▶ [Source text]

The Gloucester County Department of Health, Senior & Disability Services will also be offering free Dermascan screenings at several locations throughout the summer.  Dermascan is a tool that allows you to see how the sun affects your skin.

Freeholder Director Damminger said, "Skin cancer is the most common type of cancer in the United States, and it is the most preventable type. You can protect yourself and your family from most skin cancers by taking some simple precautions to literally save your skin."

Freeholder Taliaferro said that making smart lifestyle choices like wearing sunscreen and avoiding tanning are essential in protecting your skin and potentially your life. 

“Over the past three decades, more people have had skin cancer than all other cancers combined.  Exposure to the sun’s ultraviolet radiation (UVR) is strongly linked to all forms of skin cancer. With good sun safety habits including proper clothing and sunscreen, families can enjoy all sorts of outdoor activities without risking their health. As parents, we must teach our children to incorporate sun protection into their daily routine, which will significantly lower their risk of developing skin cancer as an adult,” said Taliaferro who serves as the liaison to the Department of Health. 

Taliaferro said that Dermascan screenings will be held from 10 am to 12 noon on the following days:

June 25 and July 9:  Chestnut Branch Park, 401 Main Street, Mantua

July 10:  Gloucester County Dream Park, 400 US 130 South, Logan Twp.
July 11 and 25:Fasola Park, 1720 Delsea Drive, Deptford

The Gloucester County Department of Health would like to empower families to stay safe in the sun with the following tips from The Skin Cancer Foundation:

  • Seek the shade: Remind kids to play in shaded areas in order to limit UV exposure. Check with camps to see if there are adequate places for campers to seek shade during outdoor activities taking place between 10 AM and 4 PM, when UV rays are most intense.
  • Avoid tanning: Remember tanning itself is caused by DNA damage to the skin.
  • Cover up with clothing: Consider dressing children in swim shirts or rash guards while in the water at the pool or beach. Protect the face, neck and eyes with broad-brimmed hats and UV-blocking sunglasses. 
  • Use sunscreen: For everyday use, look for broad spectrum (UVA/UVB) sunscreen with an SPF of at least 30. If your child will be spending extended time outdoors, use a water-resistant, broad spectrum sunscreen. Apply 1 ounce (2 tablespoons) of sunscreen to your child’s entire body 30 minutes before going outside. Assist children in reapplying sunscreen every two hours and after swimming or playing sports, because water and sweat wash sunscreen away. If your children apply their own sunscreen, remind them to cover easy-to-miss spots, such as the backs of ears and neck, as well as the tops of feet and hands.
  • Keep newborns out of the sun: For infants, protective clothing and keeping them out of the sun are best, but it is still safe and necessary to apply sunscreen to exposed skin, even for infants over 6 months old.
  • Buy new sunscreen each year: Don’t dig to the bottom of your beach bag for last year’s sunscreen. Sun protection expires after 12 months.
  • Practice what you preach: Incorporate these tips into your own lifestyle. You’ll not only set a good example, but you’ll reduce your risk of skin cancer, sun damage and skin aging.

▶ [Extracted information]
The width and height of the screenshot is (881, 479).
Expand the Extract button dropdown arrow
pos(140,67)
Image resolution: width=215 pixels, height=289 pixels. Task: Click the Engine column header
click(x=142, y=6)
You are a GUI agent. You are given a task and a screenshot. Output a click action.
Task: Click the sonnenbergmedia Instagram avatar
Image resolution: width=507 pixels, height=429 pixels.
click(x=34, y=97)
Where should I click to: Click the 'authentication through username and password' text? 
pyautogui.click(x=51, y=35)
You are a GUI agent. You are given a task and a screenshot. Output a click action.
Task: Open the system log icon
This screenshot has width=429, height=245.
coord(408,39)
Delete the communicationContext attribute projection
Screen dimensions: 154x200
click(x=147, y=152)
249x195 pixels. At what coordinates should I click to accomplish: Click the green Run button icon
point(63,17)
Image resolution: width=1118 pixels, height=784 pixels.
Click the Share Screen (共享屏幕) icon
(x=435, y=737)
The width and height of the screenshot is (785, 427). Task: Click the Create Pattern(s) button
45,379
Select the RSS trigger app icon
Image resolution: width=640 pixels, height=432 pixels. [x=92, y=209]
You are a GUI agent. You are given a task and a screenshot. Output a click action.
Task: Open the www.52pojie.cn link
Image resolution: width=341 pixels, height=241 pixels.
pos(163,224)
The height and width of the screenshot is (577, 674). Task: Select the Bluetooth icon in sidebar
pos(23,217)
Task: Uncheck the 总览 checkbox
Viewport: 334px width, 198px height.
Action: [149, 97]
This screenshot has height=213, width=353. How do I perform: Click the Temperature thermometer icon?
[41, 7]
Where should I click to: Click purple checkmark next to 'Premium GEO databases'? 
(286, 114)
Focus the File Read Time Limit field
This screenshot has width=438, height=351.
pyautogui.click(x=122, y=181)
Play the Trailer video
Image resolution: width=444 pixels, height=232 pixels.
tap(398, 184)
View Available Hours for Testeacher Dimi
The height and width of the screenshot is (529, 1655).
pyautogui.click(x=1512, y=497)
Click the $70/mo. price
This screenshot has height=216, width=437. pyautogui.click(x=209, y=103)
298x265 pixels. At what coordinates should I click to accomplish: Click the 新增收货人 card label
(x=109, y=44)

▶ [Exercise goal]
Answer these from the sun safety text:
1. During what hours will the Dermascan screenings be held?
2. How often should children reapply sunscreen?
3. After how many months does sun protection expire?
The records aren't needed for any of this.

▶ [Expected answer]
1. From 10 am to 12 noon.
2. Every two hours and after swimming or playing sports.
3. 12 months.